誕生の切っ掛けは、太陰暦の季節とのずれを補うためで、太陽の運行の一年を二十四等分させたもので、農耕文化の広がりからの必要性があったのでしょう。誕生地は中国の中原地帯といわれますから、黄河の中・下流辺りになります。二十四節気のそれぞれの意味合いも、その地方の気候に基づいていますから、わが国では違和感を感じる部分もあるわけです。

二十四節気がわが国に伝えられた時期は、今一つはっきりしませんが、奈良時代の頃には使われていたようです。おそらく、仏教文化などと共に伝えられたのでしょうが、農耕が盛んになりつつあったわが国では、貴重な季節を知る手本になったと思われます。ただ、中国の中原地帯とは気候が違いますから、必ず一致するわけはなく、特に、梅雨と台風が二十四節気には考慮されていないといわれます。
そこで、「八十八夜」とか「二百十日」といった雑節といわれるものを生み出して補完していったのでしょう。さらに、『暦の上では春ですが・・・』という名文句が生まれたのも、実際の季節感とずれがある二十四節気のお陰ということになるのかも知れません。
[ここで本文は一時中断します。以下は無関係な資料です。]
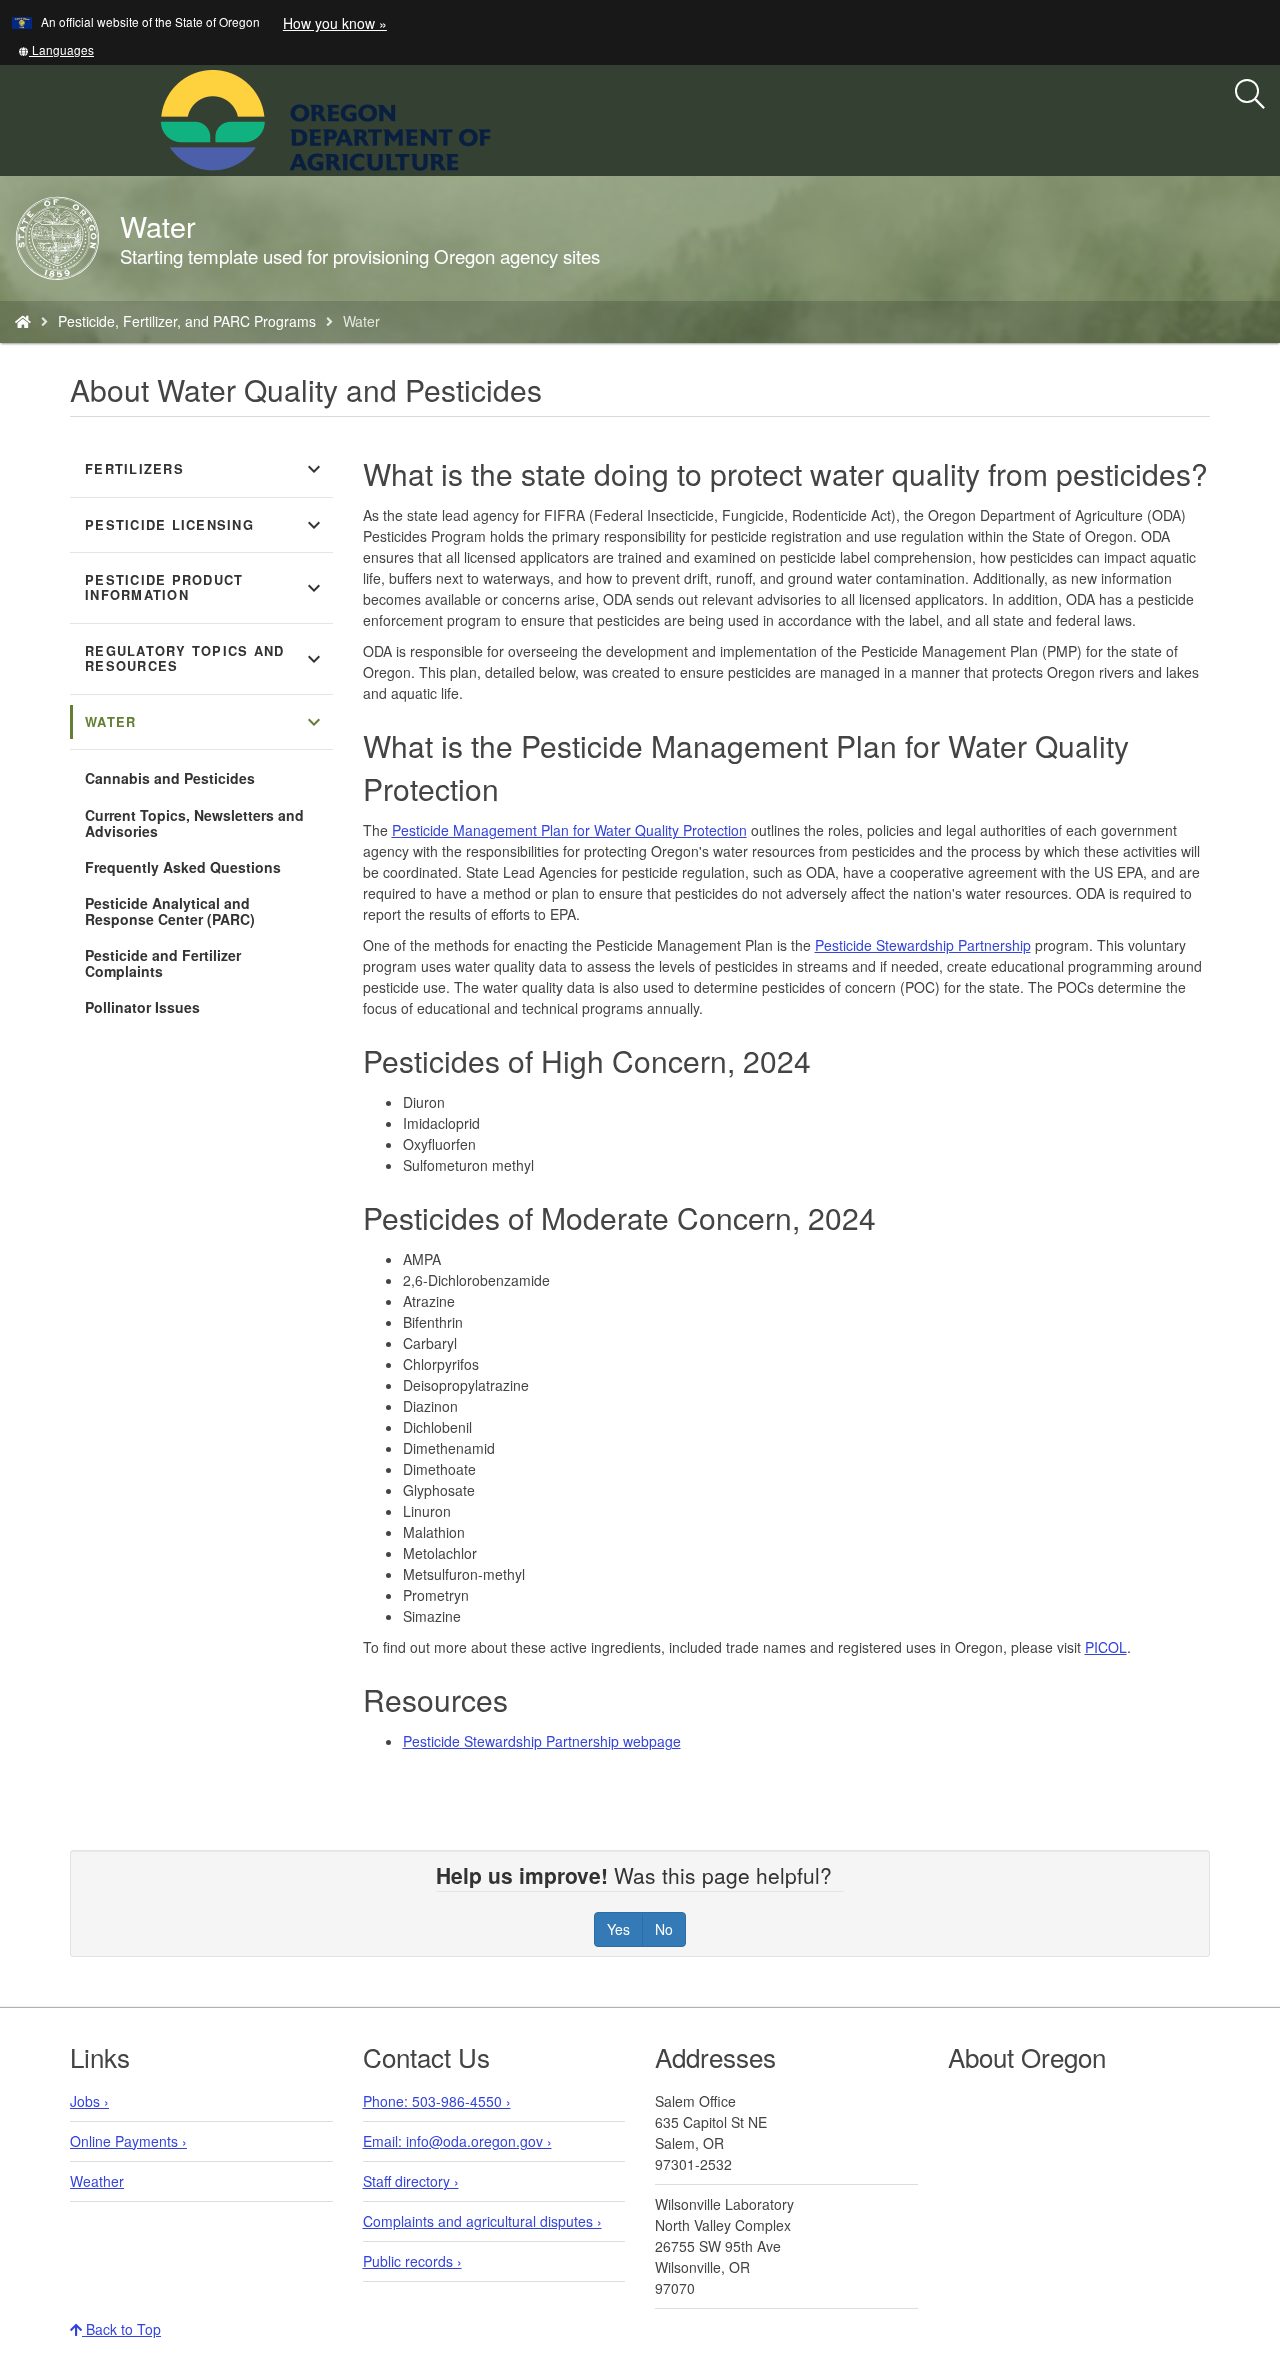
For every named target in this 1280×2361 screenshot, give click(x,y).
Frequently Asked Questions (183, 867)
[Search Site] (504, 118)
そして、その名文句を証明するかのように、立春と共に寒波がやって来ていて、昨日・今日あたりは日本海側を中心に広い地域で大雪になっています。ここしばらくは、『春は名のみ』という名文句も併用する必要があります。
わが家の小さな庭も、「寒がり屋の主」の意気地無しから、荒れ放題になっています。ただ、それでも、大地は季節の流れを正確に捉えているのでしょうか、わが家の庭で唯一自慢できそうなノースポールは、去年のこぼれ種から懸命に芽を出して、通路を中心に数え切れないほどの物が大分大きくなり、花もつけ始めています。そして、スイセンはすでに花をつけている物もありますが、チューリップをはじめアイリス・ユリ・ムスカリ・ヒヤシンスや名前も忘れてしまった球根たちが健気に姿を見せてくれています。
『春は名のみ』の時が今しばらく続くのでしょうが、時間は一瞬とて休むことなく進んでいることを感じさせてくれる季節でもあるようです。